体で水分や栄養が処理できなくなった状態で点滴をやめると、この3つの症状は現れにくく、穏やかな最期を迎えることを私は数多くの患者さんの最期で経験してきました。』
画像出展:「おうち看取り」
●楽な最期とは、枯れるように逝くこと
-『映画「おくりびと」誕生のきっかけとなった。青木新門の著書「納棺夫日記」にはこう書かれています。青木さんが納棺の仕事を始めた1970年代前半は、自宅で亡くなる人が半数以上で、「枯れ枝のような死体によく出会った」そうです。ところがその後、病院死が大半になり、「点滴の鍼跡が痛々しい黒ずんだ両腕のぶよぶよ死体」が増え、「生木を裂いたような不自然なイメージがつきまとう。晩秋に枯れ葉が散るような、そんな自然な感じを与えないのである」と記されています。
老衰や病気で死期が近づいてくると、口から飲んだり食べたりできなくなります。そのため、ゆっくりと脱水状態になるのですが、脱水は麻薬のような作用を体にもたらします。脱水になると徐々に眠る時間が増えて(傾眠)、動作能力も低下していきますが、本人にとってはとても穏やかで楽な状態なのです。』
●胃ろうするかどうか決断するのは誰か?
-胃ろうをせず、「自然に看取る」という選択肢も
・『私は、決して「胃ろう」を否定しているわけではありません。食べられなくなった時、胃ろう栄養という選択肢があることはいいことです。また、機能回復のための胃ろう造設は大変有用ですし、胃ろう栄養を続けて、ご本人もご家族も幸せな療養生活を続けているご家庭も多くあります。
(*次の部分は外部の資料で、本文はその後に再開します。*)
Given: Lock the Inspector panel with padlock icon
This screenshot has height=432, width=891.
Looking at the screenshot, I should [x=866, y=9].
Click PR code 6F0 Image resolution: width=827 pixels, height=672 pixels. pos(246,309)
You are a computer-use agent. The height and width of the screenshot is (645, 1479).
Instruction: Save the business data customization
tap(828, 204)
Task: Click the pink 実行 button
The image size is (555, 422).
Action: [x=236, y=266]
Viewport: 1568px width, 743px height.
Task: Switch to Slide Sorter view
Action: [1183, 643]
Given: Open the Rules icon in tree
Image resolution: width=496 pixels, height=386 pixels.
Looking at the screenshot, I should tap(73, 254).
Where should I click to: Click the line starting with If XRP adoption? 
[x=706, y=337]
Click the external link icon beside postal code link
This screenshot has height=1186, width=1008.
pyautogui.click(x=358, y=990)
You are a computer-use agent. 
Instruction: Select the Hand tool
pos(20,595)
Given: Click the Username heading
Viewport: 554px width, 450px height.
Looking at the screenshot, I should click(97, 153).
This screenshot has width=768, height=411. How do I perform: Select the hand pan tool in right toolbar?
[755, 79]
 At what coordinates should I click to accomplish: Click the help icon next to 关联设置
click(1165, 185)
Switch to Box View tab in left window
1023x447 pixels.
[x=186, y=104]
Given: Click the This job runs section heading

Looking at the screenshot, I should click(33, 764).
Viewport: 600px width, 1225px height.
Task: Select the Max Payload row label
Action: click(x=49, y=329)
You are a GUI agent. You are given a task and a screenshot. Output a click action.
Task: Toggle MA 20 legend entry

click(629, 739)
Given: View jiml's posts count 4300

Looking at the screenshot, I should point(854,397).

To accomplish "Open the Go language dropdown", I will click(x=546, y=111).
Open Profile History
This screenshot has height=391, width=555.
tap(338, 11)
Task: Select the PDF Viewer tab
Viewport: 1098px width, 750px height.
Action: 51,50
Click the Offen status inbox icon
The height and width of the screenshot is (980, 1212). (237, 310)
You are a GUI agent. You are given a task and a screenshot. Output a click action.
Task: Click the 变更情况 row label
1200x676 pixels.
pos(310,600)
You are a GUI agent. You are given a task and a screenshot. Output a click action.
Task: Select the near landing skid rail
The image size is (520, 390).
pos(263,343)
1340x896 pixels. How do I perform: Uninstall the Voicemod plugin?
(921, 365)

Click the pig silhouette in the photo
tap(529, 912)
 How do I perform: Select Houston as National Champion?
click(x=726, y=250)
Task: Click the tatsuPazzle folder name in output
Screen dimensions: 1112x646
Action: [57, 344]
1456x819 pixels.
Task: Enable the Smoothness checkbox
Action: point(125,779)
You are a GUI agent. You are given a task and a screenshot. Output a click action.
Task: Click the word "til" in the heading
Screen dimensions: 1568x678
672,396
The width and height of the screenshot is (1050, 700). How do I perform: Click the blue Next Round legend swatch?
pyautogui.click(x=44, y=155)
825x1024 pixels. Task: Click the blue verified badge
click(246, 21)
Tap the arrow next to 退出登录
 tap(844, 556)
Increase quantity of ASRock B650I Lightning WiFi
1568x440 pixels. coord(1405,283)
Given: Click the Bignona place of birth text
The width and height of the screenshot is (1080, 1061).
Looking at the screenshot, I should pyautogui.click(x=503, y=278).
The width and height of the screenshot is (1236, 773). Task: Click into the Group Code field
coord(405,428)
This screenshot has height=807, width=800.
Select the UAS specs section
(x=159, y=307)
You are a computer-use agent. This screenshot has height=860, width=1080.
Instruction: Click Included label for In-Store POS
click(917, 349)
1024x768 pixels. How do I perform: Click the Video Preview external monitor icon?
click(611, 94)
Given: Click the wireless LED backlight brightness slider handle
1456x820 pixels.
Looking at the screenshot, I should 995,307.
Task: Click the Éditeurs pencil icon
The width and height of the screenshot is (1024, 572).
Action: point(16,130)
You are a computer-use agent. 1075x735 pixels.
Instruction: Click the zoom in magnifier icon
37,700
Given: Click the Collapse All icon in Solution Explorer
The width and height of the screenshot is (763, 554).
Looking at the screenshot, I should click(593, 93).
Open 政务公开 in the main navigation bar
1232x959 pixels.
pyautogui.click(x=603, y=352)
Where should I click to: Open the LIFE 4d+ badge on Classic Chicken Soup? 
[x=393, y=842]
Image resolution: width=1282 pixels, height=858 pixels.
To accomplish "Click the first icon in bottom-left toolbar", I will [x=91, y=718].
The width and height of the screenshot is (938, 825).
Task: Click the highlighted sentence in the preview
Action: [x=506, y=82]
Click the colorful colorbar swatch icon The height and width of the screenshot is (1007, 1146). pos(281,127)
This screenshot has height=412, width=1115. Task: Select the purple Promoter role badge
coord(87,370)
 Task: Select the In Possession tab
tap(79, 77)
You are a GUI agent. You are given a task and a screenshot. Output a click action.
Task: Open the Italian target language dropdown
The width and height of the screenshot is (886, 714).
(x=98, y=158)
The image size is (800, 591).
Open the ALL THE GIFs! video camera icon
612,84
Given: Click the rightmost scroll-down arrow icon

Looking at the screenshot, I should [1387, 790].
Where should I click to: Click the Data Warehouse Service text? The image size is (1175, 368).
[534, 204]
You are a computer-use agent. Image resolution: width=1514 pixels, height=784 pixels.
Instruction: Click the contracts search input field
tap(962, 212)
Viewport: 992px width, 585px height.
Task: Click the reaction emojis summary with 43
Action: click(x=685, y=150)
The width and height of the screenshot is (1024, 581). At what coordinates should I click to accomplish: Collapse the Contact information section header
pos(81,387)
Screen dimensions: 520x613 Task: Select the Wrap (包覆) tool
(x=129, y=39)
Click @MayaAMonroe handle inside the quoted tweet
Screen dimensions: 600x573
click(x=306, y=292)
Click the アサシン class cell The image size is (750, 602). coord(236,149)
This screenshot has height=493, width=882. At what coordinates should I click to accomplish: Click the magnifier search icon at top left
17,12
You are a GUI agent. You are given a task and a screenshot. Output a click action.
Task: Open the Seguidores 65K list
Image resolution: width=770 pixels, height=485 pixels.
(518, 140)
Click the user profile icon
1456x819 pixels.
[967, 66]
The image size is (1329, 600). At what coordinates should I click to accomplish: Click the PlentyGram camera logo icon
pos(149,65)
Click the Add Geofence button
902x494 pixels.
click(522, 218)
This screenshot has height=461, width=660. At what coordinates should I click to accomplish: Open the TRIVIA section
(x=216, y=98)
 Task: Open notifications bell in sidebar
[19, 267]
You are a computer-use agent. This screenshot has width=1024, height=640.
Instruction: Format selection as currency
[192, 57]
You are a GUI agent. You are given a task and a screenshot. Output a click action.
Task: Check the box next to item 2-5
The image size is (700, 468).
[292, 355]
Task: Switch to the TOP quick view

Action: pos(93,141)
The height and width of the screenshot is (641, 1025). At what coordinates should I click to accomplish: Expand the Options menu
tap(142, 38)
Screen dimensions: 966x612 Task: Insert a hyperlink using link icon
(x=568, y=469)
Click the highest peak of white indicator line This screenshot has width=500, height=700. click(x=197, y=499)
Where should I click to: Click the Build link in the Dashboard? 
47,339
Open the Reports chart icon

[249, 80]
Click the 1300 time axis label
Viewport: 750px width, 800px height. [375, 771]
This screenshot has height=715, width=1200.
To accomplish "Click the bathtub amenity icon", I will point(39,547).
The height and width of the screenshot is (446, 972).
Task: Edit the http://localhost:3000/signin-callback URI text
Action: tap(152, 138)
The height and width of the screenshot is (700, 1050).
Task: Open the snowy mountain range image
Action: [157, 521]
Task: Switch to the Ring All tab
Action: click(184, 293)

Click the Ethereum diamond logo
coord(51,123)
ただ、ご本人の意思ではなく、ご家族と医療従事者だけで胃ろう造設を決定し、「栄養補給の方法があるのに選択しないのはかわいそうだ」と、延命の一種としての(最期を先延ばしにする形で)胃ろう栄養を選択することが多かったというのも事実です。それどころか、「胃ろう栄養をせず、自然に看取りたい」というご家族は、医師から「見殺しにするのか」といった心ない批判を受けたという話も何度も聞きます。これまでの日本では、むしろ「胃ろうを選択するほうが当たり前」という社会風潮がありました。』
●「治さなくてもいい」と宣言した患者さん
-『私たち医師は、学生時代から治すことだけを教えられてきました。病気を見つけ、診断し、治療する。その方法ばかり学んできたのです。しかし、そのような医学の教科書に書かれていることが役に立たないケースに出くわしたのです。「治さなくてもいい……」。その言葉を聞いた時、最初はどうすればよいかわかりませんでした。
自分が病気だと知った時、すべての人が治療しようと思うわけではありません。人は皆、生まれてきて、必ず死ぬのです。仮に病気を見つけても、現代医学では治せない場合もあります。現代医学を過信せず、病気になろうとなるまいと、人は生まれて死ぬという事実を謙虚に受け止めなければなりません。患者さん本人が望まないのに、無理に検査や治療を押し付けず、「治さなくてもいい」という選択肢を認めることも必要ではないかと考えさせられた患者さんの生き方・逝き方でした。』